Using the same pan, melt the remaining butter on low heat and add the lobster meat. Toss gently to cook the lobster until just opaque and coat evenly with melted butter. Season to taste with salt, pepper, and crushed dried thyme. Toss in the herbs until well-combined.
Assemble: Divide the lobster chunks evenly between the toasted, buttered rolls. Serve immediately while still warm.
And to go with our deliciously decadent lobster rolls, I poured a Pét-nat from a local-to-me winemaker. Bubbles and lobster are always a winning pair. Stay tuned for more Food Americana-inspired recipes. I will be sharing more soon.
Pushing the Ice Cream Envelope at Salt & Straw
I will also add a footnote about Salt & Straw, an artisan ice cream shop, that Page mentions in this passage: "Which resulted in a flavor called Duck Crackling with Cherry Preserves, made of duck fat ice cream with molasses and salted custard, candied duck skin brittle, honey gastrique, and scratch-made tart cherry preserves."
I believe Salt & Straw was founded in Portland, but there is an outpost in San Francisco. So, we have ventured there a few times in our visits to the City. On our first trip, back in 2017, I noted that many of their flavors were intriguingly unique, but once I spied the words 'bone marrow' as an offering, I knew that I had to have it. Bone marrow & smoked cherries, read the menu. I am a sucker for anything sweet that has a savory element or surprising ingredient. Bone marrow definitely qualifies.
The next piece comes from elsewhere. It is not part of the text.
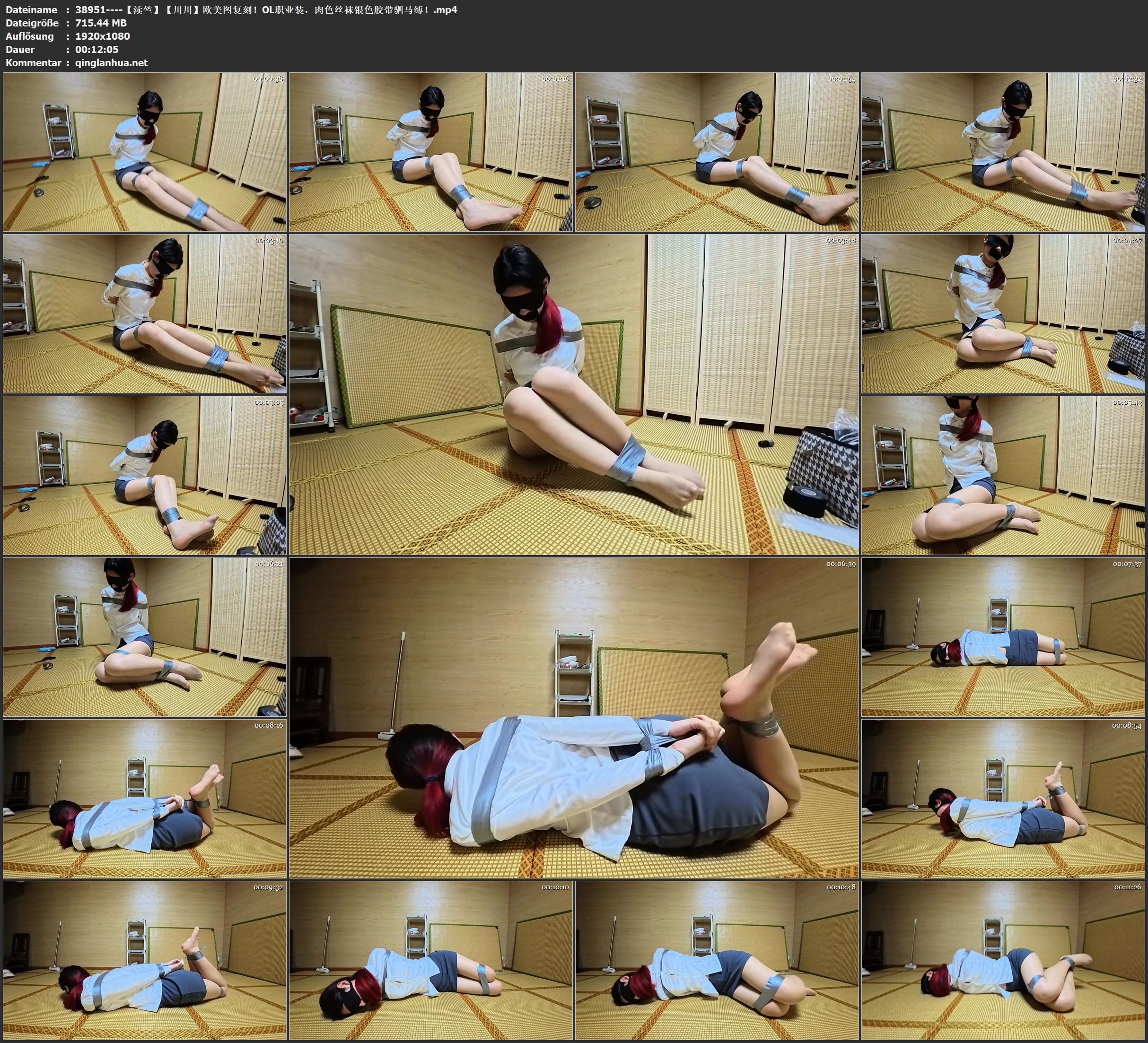
Task: Click the thumbnail marked 00:07:37
Action: (x=1003, y=637)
While I loved the idea of the bone marrow, that only got me through about half of my kid-sized scoop. I found the smoked cherries alluring, but after a few bites, the texture of the ice cream was unctuous and left an unpleasant film on my teeth. Oh, well...
Other flavor offerings included Roasted Strawberries Tres Leches (what D ordered), Honey Lavender, Olive Oil and Lemon Custard, and Peach Vinegar Cobbler with Toasted Nutmeg.
I am trying to locate Nightfood ice cream that is marketed as sleep-friendly. I will keep you posted.